Le nouveau CDP : vraiment un cadeau ?

Vie des entreprises | CHRONIQUE JURIDIQUE | publié le : 01.12.2005 | Jean-Emmanuel Ray

Un décret du 20 octobre permet à l'entreprise de désigner un « correspondant à la protection des données personnelles » (CDP). L'avantage pour l'entreprise ? Pouvoir s'exonérer de l'essentiel des déclarations à la Cnil. Mais pas question de choisir un junior inexpérimenté et docile : le CDP doit avoir les compétences requises et travailler en toute indépendance.

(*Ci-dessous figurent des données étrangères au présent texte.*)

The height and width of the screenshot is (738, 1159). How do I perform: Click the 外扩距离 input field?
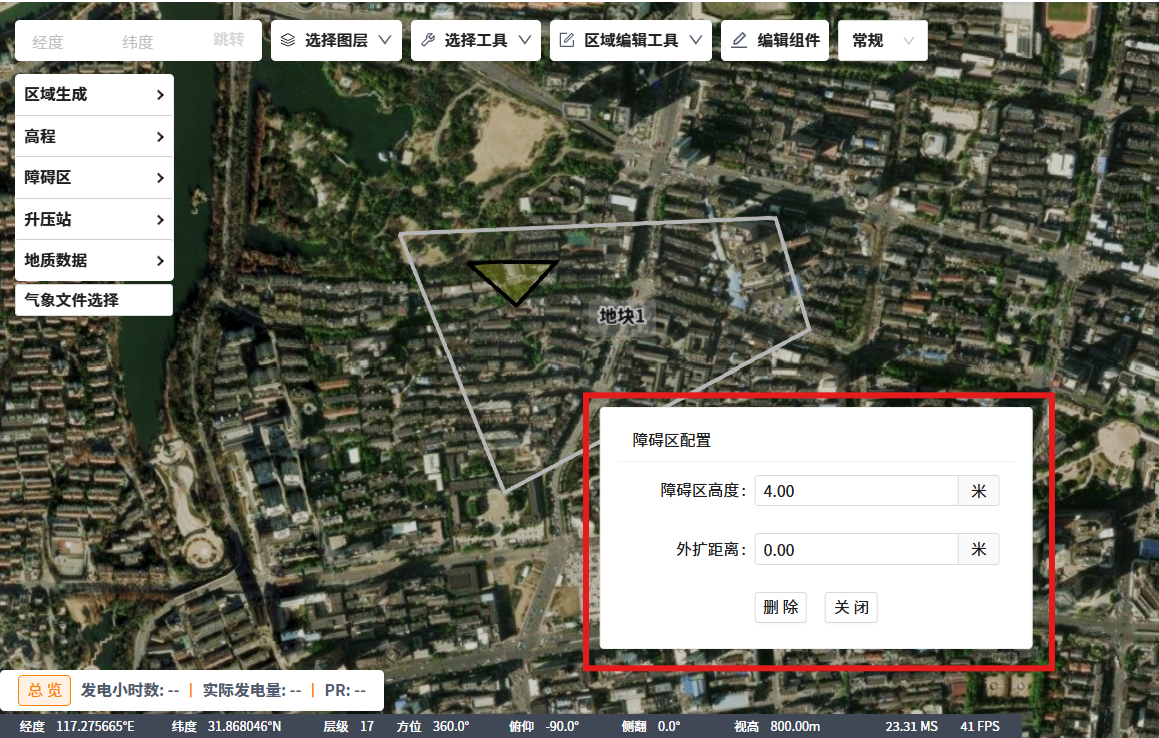point(856,550)
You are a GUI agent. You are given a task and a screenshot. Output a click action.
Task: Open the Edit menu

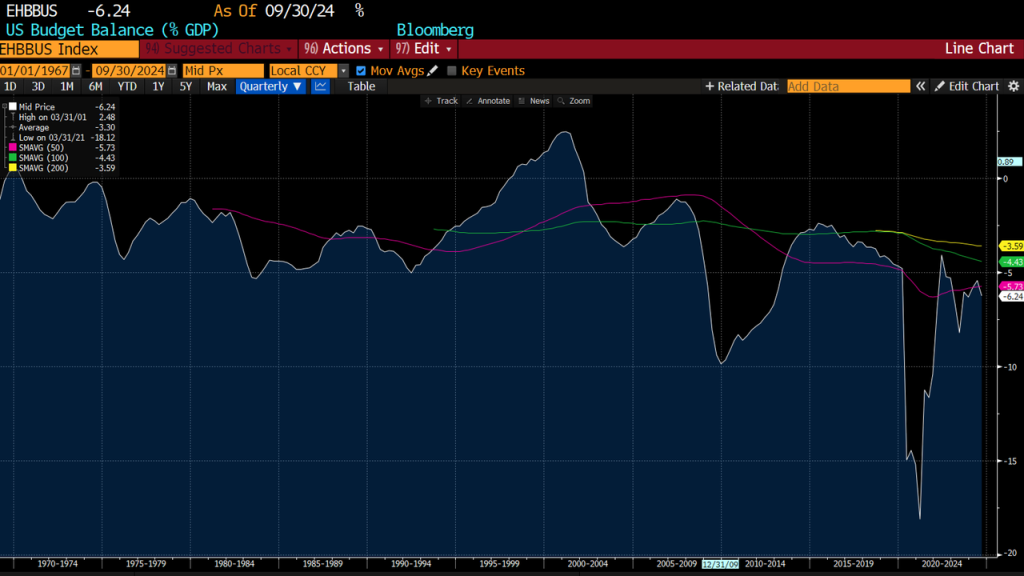tap(425, 48)
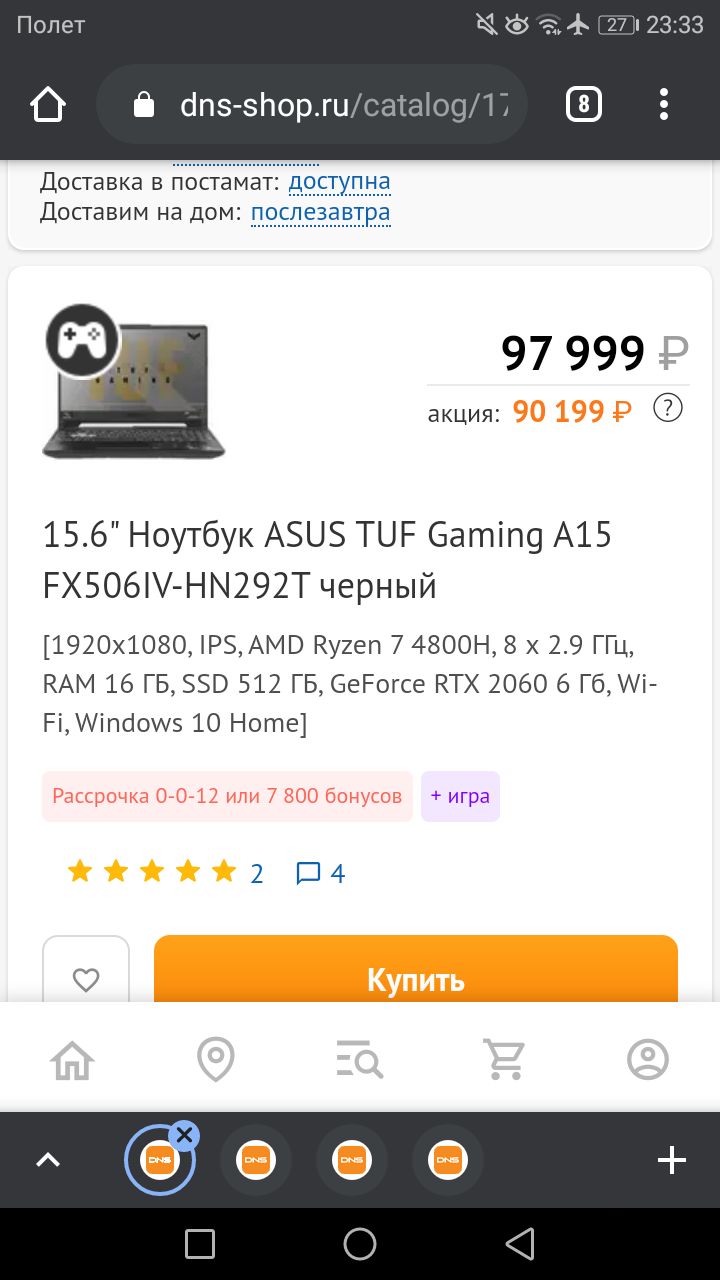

La loi informatique et libertés n'est plus ce qu'elle était : la seconde loi du 6 août 2004 transposant la directive de 1995 nous a fait passer d'un système à la française, centralisateur et formaliste, à un autocontrôle. Son décret d'application est paru le 20 octobre 2005, permettant la désignation (facultative) d'un correspondant aux données personnelles (CDP), et ainsi à l'entreprise de pouvoir se dispenser de l'essentiel des déclarations à la Cnil. Mais cette désignation permettra aussi et surtout d'établir avec cette autorité administrative aussi indépendante que sourcilleuse et désormais dotée de pouvoirs considérables (contrôle sur place, sanctions pécuniaires) des relations de confiance : ainsi des autorisations, sans doute examinées avec plus de bienveillance. Nouveauté non dépourvue d'intérêt en ces temps de multiplication des TIC collectant des données directement ou indirectement personnelles (contrôle des entrées, vidéosurveillance, traçabilité informatique), surtout au vu des sanctions pénales encourues : 300 000 euros d'amende et cinq ans de prison pour les personnes physiques et 1 500 000 euros pour les personnes morales.

1° Désignation du CDP

a) Un mouton à cinq pattes

conseil, pédagogue, audit, médiateur mais aussi capable de mettre en garde le responsable du traitement contre d'éventuelles illégalités : à ces cinq qualités, le CDP doit ajouter de bonnes connaissances informatiques et juridiques ainsi qu'une solide expérience de l'entreprise… Un job intéressant pour un senior ?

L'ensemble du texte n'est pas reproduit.